● **RECORDS SHOWN**:
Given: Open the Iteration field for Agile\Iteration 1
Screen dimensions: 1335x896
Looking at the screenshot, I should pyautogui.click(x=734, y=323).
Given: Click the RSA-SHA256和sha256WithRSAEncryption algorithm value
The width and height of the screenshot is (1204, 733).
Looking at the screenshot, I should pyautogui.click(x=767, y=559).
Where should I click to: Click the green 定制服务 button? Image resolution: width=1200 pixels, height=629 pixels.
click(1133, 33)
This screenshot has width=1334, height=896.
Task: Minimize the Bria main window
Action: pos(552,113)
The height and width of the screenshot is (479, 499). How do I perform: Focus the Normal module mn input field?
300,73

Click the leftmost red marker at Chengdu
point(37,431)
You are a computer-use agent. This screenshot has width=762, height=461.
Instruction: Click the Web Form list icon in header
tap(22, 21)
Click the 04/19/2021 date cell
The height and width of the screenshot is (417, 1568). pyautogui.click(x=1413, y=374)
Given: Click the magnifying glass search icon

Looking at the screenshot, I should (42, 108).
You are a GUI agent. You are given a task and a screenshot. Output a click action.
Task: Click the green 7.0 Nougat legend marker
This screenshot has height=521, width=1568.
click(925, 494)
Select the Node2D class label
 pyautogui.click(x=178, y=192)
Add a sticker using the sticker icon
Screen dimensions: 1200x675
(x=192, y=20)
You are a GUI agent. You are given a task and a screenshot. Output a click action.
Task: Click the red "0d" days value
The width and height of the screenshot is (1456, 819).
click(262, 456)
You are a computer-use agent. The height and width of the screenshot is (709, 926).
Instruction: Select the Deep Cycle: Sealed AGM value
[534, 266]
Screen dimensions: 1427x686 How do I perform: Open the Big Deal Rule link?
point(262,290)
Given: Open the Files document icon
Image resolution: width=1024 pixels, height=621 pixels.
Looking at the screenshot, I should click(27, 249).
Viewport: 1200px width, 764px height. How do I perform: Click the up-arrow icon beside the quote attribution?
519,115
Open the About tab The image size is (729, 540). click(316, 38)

● **AIM OF THE EXERCISE**: Gather every line from the rows above that contains the string "computer" and copy each one in full. Case counts, so count only matches with the same capitalization.

● **RESULT BELOW**:
You are a computer-use agent. This screenshot has width=762, height=461.
You are a computer-use agent. The height and width of the screenshot is (709, 926).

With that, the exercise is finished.